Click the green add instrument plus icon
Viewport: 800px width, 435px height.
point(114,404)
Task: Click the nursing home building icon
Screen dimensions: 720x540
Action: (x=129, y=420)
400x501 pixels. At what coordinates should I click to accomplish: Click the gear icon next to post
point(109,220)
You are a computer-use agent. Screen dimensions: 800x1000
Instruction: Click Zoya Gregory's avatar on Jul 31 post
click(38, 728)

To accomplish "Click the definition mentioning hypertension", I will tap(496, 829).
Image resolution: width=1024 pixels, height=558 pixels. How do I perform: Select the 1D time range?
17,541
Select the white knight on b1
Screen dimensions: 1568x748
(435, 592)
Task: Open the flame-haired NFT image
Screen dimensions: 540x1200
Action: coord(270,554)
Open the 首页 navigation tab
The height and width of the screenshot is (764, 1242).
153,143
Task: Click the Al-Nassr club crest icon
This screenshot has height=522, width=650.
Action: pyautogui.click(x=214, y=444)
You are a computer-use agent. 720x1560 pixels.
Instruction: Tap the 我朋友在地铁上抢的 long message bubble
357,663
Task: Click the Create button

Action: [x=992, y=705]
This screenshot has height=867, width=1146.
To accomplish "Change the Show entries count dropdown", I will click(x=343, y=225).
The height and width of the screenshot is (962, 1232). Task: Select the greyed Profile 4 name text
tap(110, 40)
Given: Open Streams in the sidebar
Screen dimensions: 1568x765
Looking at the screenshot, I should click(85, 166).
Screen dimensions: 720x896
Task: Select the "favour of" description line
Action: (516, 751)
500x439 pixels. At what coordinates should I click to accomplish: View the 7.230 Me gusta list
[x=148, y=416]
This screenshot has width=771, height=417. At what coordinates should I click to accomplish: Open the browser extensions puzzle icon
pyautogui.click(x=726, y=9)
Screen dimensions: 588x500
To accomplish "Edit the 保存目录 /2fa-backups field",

+ + + + +

WHAT YOU WILL DO:
Please reproduce all of the records exactly as they stand.

OUTPUT FOR THIS TASK:
Click the green add instrument plus icon
Viewport: 800px width, 435px height.
point(114,404)
Task: Click the nursing home building icon
Screen dimensions: 720x540
Action: (x=129, y=420)
400x501 pixels. At what coordinates should I click to accomplish: Click the gear icon next to post
point(109,220)
You are a computer-use agent. Screen dimensions: 800x1000
Instruction: Click Zoya Gregory's avatar on Jul 31 post
click(38, 728)

To accomplish "Click the definition mentioning hypertension", I will tap(496, 829).
Image resolution: width=1024 pixels, height=558 pixels. How do I perform: Select the 1D time range?
17,541
Select the white knight on b1
Screen dimensions: 1568x748
(435, 592)
Task: Open the flame-haired NFT image
Screen dimensions: 540x1200
Action: coord(270,554)
Open the 首页 navigation tab
The height and width of the screenshot is (764, 1242).
153,143
Task: Click the Al-Nassr club crest icon
This screenshot has height=522, width=650.
Action: pyautogui.click(x=214, y=444)
You are a computer-use agent. 720x1560 pixels.
Instruction: Tap the 我朋友在地铁上抢的 long message bubble
357,663
Task: Click the Create button

Action: [x=992, y=705]
This screenshot has height=867, width=1146.
To accomplish "Change the Show entries count dropdown", I will click(x=343, y=225).
The height and width of the screenshot is (962, 1232). Task: Select the greyed Profile 4 name text
tap(110, 40)
Given: Open Streams in the sidebar
Screen dimensions: 1568x765
Looking at the screenshot, I should click(85, 166).
Screen dimensions: 720x896
Task: Select the "favour of" description line
Action: (516, 751)
500x439 pixels. At what coordinates should I click to accomplish: View the 7.230 Me gusta list
[x=148, y=416]
This screenshot has width=771, height=417. At what coordinates should I click to accomplish: Open the browser extensions puzzle icon
pyautogui.click(x=726, y=9)
Screen dimensions: 588x500
To accomplish "Edit the 保存目录 /2fa-backups field",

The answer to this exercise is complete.